Schauen wir uns daher einmal einige der Begriffe an, die bei den in dieser Zeitschrift abgedruckten Rezensionen zur 260. und 261. Auflage (2005;60:10 und 2008;63:385) moniert wurden: Die Lemmata „Attrition“ (S. 204) und „Parafunktion“ (S. 1594) wurden inzwischen löblicherweise in den Pschyrembel aufgenommen, das „Costen-Syndrom“ endlich entfernt, während der auch in der Medizin alles andere als unbekannte Begriff „myofaszial“ („myofasziale Schmerzen“) weiterhin einer Berücksichtigung harrt. Unter „Dysfunktion, kraniomandibuläre“ (S. 528) wurden beim Hinweis „evtl. Schädigung der Kiefergelenke“ das angsteinflößende Adjektiv „irreversible“ und die Angabe „ggf. Kiefergelenkoperation“ dankenswerterweise eliminiert. Dass bei der Therapie weiterhin auch kieferorthopädische Maßnahmen genannt werden, entspricht hingegen nicht dem derzeit aktuellen Stand der Fachliteratur. Heikel ist auch der Eintrag zum Stichwort „Kieferarthropathie“ (S. 1095–1096).

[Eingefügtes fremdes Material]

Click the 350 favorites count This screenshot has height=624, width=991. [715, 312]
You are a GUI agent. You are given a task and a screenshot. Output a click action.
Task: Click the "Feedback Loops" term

Unabhängig von dieser Bestandsaufnahme lässt sich feststellen, dass inzwischen erfreulich viele zahnmedizinische Begriffe aufgeführt worden sind – von „Abformung“ (S. 4) und „Abrasio dentium“ (S. 8) über „Implantat, dentales“ (S. 1008) und „Okklusion“ (S. 1534) bis hin zu „Zahntransplantation“ (S. 2315), „Zahnzement“ (S. 2315) und „Zungenbrennen“ (S. 2334). Angesichts des Aufkommens von immer mehr „Sattelliten-Pschyrembels“ – in diesem Jahr (jeweils 1. Auflage) zur Gastroenterologie sowie zur Orthopädie und Unfallchirurgie – liegt es natürlich nahe, über einen „Pschyrembel Zahnmedizin“ nachzudenken, zumal in unserem Fachbereich mit Beginn des neuen Jahrhunderts eine diesbezüglich lange und ruhmreiche Tradition abgerissen ist – erinnert sei an das „Zahnärztliche Wörterbuch“ von Ernst Müller-Stade (1. Auflage 1909, 7. Auflage 1931 bei Meusser, Berlin; 8. Auflage 1947 bei Barth, Leipzig) und an das von Walter Hoffmann-Axthelm herausgegebene „Lexikon der Zahnmedizin“ (1. Auflage 1958 bei Barth, Leipzig; 6. Auflage 1995/2000 bei Quintessenz, Berlin).

Einstweilen jedoch gilt wie bisher: Der Pschyrembel, der vielseitige und konkurrenzlose „Duden der Medizin“, darf in keiner privaten und öffentlichen (zahn)medizinischen Fachbibliothek fehlen!